Dance companies around the world have been able to capture an audience’s attention in distinct ways.
Some use the strength of a dancer to captivate the eye; others use creativity and innovation to strike wonder in an audience’s mind; and some master the art of playing with the audience’s heartstrings, conveying the deepest emotions.
In its first show of the season, the Northwest Dance Project hopes to do all three.
On Oct. 4–6, the dance project will present its season debut, featuring works by three award-winning international choreographers, Gregory Dolbashian, Ihsan Rustem and Alex Soares. The night will combine Rustem’s emotional and substantive techniques with Dolbashian’s muscular energy and physicality and Soares’ deliberate and inventive movements.
Executive Director Scott Lewis explained that the dance project’s open embrace of originality sets it apart from other dance companies.
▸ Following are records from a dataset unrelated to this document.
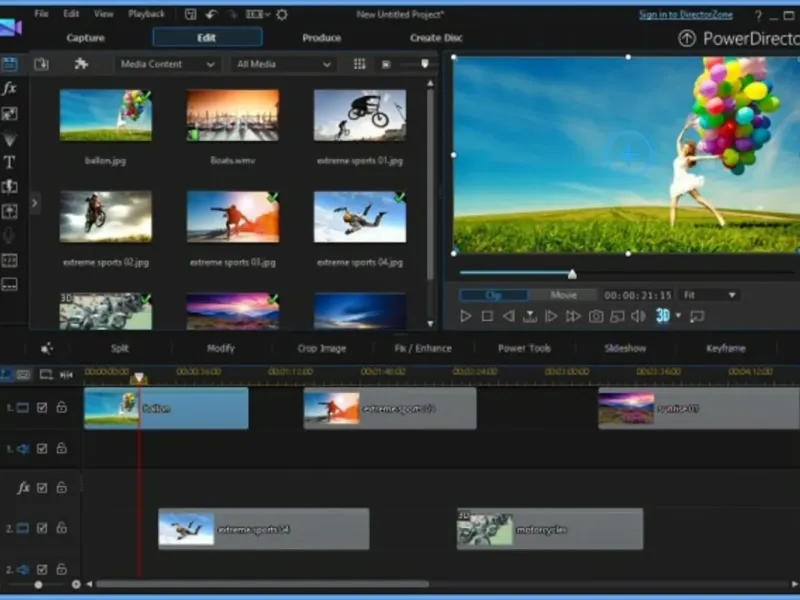Open the Playback menu
This screenshot has height=600, width=800.
[147, 14]
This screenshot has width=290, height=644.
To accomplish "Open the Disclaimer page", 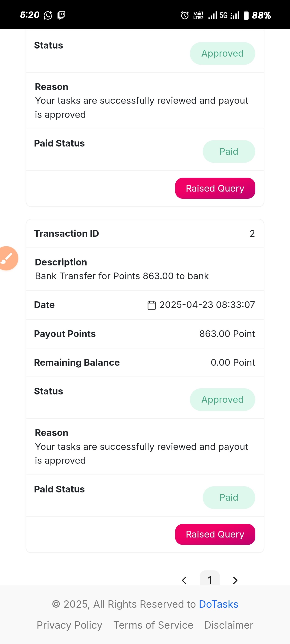I will [x=229, y=625].
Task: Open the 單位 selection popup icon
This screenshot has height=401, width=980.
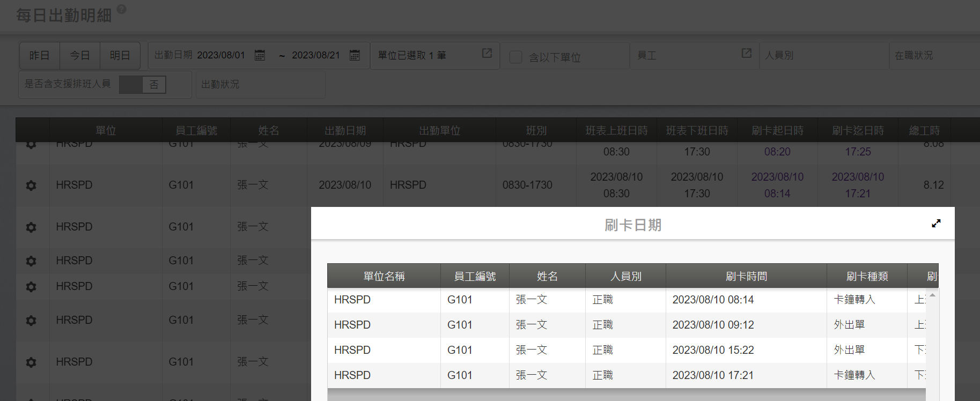Action: [487, 53]
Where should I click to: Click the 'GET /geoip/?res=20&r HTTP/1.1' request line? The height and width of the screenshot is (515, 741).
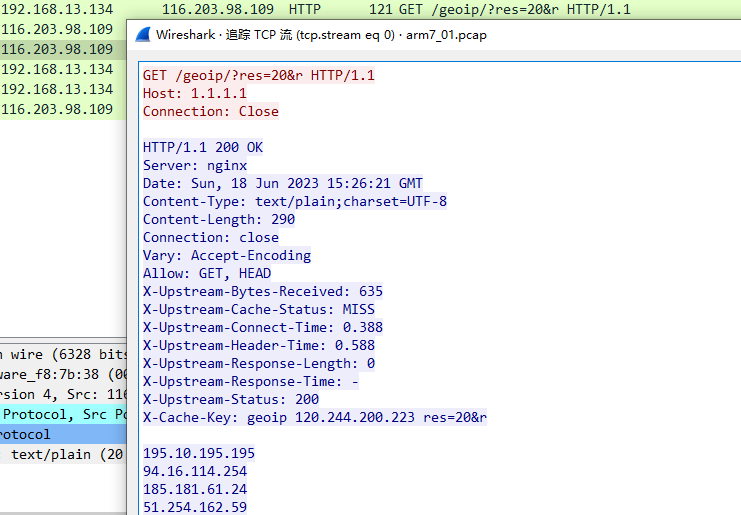click(x=259, y=75)
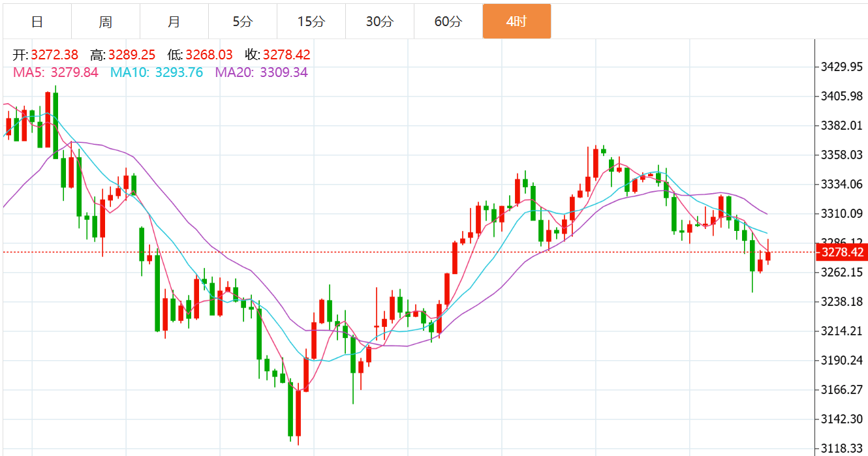
Task: Choose the 15分 interval tab
Action: (311, 22)
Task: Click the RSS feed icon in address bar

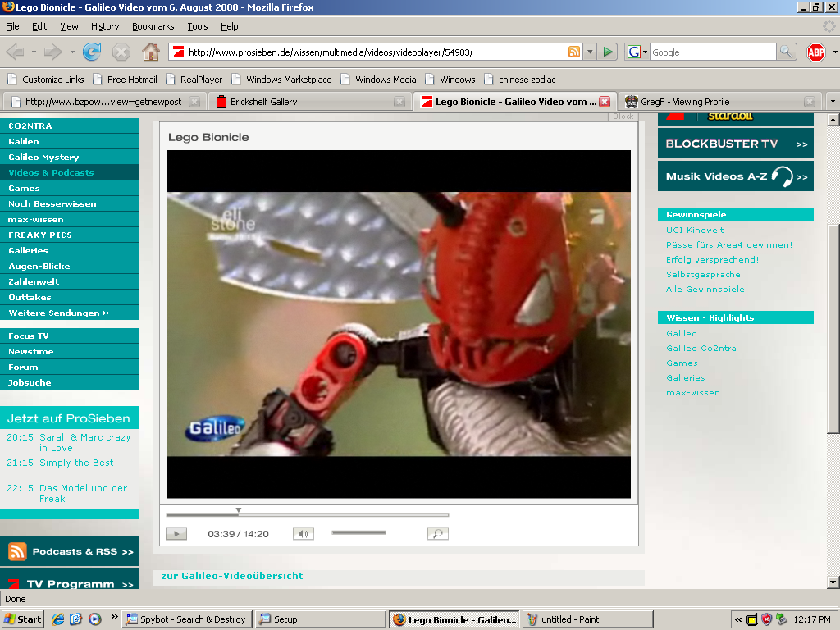Action: 573,52
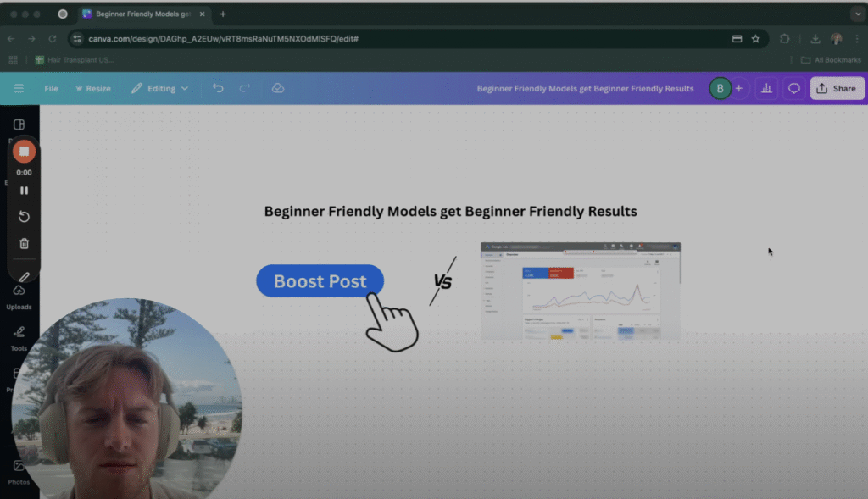The width and height of the screenshot is (868, 499).
Task: Click the Resize option in toolbar
Action: 93,88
“There are no companies in the country that have created more works than we have,” Lewis said.
The dance project is able to consistently create new material because it never buys existing, old works. Instead, they find choreographers from around the world and bring them, and their original pieces, to Portland. This emphasis on originality inspired the season-opening theme, “New Now Wow!”
Northwest Dance Project was chosen because “the pieces are brand new, because it represents where dance is at right now, and because we think the shows are amazing and people will be wowed,” Lewis said.
New Now Wow!
Lincoln Hall, Room 175
1620 SW Park Ave.
Thursday Oct. 4, 7:30 p.m.
Friday Oct. 5, 7:30 p.m.
Saturday Oct. 6, 7:30 p.m.
Tickets can be found online at nwdanceproject.org, $25+
Ask about student discount
The dance collective has been rewarded for its focus on consistently creating and performing new material.
“We have 10 dancers and two of them have won the Princess Grace Award, and that is only given to six people around the country,” Lewis said. “This company is world-class and it happens to live in Portland.”
The dance project’s originality extends beyond the Lincoln Hall stage, however. After “New Now Wow!” the dance projects has planned company-choreographed dances, nights full of DJs spinning records, and a special holiday show.
“A lot of people are intimidated by dance because they think that they don’t get it,” Lewis said . “But there are so many emotions that are conveyed through music, lighting and dancing, that whatever each audience member gets out of it is perfect.”